Production Monitoring
Test sets are for pre-deploy. Production monitoring catches drift.
- Sample conversations. Log a percentage (1–5%) for review.
- User feedback signals. Thumbs up/down, escalation-to-human, conversation abandonment.
- Tool failure rates. Actions erroring at higher rates than usual.
- Content safety flags. Trust Layer blocks, masking activations, toxicity detections.
Alert on anomalies. A spike in escalations may mean a model drift you didn’t anticipate.
Red-Teaming
For any customer-facing agent, red-team it before shipping. Specific goals:
- Attempt to extract sensitive internal data.
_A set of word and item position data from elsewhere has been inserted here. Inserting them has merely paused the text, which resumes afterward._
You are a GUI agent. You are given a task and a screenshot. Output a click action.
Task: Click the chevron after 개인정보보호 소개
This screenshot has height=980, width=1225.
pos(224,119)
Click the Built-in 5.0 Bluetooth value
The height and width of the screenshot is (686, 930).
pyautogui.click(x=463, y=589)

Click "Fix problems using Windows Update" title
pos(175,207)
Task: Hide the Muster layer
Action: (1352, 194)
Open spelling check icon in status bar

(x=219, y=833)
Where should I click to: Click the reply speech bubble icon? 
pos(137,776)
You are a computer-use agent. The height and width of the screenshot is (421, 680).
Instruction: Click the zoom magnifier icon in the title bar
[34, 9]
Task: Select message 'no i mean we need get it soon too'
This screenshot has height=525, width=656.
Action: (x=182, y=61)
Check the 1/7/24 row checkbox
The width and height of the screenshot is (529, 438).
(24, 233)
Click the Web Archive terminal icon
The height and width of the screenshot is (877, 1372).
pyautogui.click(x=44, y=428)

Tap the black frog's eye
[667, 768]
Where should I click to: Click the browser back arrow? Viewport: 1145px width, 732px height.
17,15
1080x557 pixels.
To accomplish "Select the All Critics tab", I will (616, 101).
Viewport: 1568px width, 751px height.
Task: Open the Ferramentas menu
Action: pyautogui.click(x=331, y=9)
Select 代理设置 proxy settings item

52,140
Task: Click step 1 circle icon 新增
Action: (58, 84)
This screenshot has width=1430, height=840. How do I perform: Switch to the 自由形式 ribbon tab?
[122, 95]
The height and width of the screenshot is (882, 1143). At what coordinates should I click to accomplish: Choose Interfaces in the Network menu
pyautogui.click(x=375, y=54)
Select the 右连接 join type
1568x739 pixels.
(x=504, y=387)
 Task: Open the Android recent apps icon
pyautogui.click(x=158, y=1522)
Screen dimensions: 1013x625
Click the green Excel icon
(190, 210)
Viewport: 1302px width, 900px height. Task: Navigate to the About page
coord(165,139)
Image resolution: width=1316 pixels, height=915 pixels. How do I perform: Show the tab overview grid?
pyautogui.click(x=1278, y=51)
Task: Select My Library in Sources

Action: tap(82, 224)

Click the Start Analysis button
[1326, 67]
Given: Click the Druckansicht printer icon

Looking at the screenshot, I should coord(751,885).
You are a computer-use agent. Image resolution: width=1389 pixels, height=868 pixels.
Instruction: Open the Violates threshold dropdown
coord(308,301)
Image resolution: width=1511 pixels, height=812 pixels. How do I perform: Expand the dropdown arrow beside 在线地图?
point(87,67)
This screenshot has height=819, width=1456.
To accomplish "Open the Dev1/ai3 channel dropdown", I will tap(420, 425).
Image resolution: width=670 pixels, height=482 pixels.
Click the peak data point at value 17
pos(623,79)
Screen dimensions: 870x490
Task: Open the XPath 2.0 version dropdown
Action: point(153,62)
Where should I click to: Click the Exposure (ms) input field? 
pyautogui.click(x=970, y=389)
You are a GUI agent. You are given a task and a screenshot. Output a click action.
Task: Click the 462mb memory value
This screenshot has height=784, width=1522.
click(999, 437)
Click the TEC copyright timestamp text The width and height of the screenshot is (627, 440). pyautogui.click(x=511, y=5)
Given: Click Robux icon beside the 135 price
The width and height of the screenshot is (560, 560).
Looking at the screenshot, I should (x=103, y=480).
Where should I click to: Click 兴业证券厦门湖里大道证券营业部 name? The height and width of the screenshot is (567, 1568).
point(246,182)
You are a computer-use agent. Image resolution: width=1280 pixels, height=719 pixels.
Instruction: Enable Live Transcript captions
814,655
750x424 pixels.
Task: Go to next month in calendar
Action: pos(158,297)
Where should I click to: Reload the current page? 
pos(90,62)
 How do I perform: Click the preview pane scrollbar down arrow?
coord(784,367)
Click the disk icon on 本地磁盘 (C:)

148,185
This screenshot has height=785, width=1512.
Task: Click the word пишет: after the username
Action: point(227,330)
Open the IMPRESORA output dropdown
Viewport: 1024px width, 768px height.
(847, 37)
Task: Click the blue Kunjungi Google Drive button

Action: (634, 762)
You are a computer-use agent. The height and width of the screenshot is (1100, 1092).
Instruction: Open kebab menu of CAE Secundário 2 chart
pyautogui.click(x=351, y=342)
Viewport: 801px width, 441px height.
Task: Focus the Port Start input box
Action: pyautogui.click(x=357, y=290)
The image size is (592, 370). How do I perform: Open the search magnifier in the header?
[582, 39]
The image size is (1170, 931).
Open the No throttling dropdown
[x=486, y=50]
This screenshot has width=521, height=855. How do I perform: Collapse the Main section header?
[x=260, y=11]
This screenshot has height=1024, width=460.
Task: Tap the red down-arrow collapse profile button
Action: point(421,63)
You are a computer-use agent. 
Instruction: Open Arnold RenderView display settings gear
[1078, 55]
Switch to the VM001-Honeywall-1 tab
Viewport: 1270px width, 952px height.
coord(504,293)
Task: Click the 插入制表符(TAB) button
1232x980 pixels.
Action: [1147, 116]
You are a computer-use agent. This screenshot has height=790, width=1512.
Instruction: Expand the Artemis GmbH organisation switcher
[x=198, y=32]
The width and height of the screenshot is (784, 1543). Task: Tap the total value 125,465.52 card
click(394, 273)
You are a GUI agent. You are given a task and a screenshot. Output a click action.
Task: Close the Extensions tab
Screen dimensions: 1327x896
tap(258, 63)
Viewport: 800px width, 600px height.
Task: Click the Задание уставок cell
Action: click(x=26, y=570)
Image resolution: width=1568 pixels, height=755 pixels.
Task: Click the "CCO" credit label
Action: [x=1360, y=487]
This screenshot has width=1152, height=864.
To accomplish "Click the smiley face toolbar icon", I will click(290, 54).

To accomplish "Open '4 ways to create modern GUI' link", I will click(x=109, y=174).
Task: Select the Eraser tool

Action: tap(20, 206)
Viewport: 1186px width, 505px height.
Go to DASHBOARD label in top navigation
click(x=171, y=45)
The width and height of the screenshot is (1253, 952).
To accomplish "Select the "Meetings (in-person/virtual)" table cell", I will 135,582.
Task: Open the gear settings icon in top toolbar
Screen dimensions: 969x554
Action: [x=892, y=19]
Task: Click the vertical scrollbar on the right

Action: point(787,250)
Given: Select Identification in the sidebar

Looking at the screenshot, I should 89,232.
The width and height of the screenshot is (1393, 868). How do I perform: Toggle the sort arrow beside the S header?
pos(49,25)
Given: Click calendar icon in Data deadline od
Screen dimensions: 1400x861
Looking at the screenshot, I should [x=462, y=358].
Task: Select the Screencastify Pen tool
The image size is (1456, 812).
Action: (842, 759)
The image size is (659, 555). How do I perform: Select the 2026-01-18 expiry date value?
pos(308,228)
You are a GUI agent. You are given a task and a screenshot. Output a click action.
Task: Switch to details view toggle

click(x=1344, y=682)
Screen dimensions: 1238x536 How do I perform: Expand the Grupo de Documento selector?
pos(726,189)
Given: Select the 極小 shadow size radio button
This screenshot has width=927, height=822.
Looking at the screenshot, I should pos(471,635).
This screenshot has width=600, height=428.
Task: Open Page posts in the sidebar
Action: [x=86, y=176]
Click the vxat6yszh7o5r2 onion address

- Attempt to cause embarrassment (off-brand responses, factual claims the company doesn’t stand behind).
- Attempt to get the agent to take unauthorized actions.
- Try prompt injection through user-supplied data.
Have a security-minded colleague run a planned red-team session. Budget a day. The findings are worth disproportionately more than routine eval.
Change Log Discipline
Every agent change gets:
- What changed (topic instruction edit, new action, model routing).
- Why (customer request, production bug, experiment).
- Eval results before and after.
- Deployment timestamp and author.
A spreadsheet or lightweight tool is fine. The discipline is what matters. When something breaks in production, the change log points at what shifted recently.
Frequently Asked Questions
How much time should I budget for eval?
For initial agent launch, 20–30% of the total build time should be eval work. Ongoing, each change should have eval overhead proportional to blast radius.
Does Salesforce provide evaluation tools?
Agent Builder includes a test surface. Programmatic evaluation APIs exist but are maturing. Many teams supplement with custom tooling.
Can I eval LLM-judged quality consistently?
With calibration, yes. Align the grader on a small human-graded sample; iterate the grader’s rubric until its scores correlate with human scores.
How do I know my test set is complete?
You don’t, conclusively. Keep adding cases as you find new failure modes in production. Coverage grows asymptotically over time.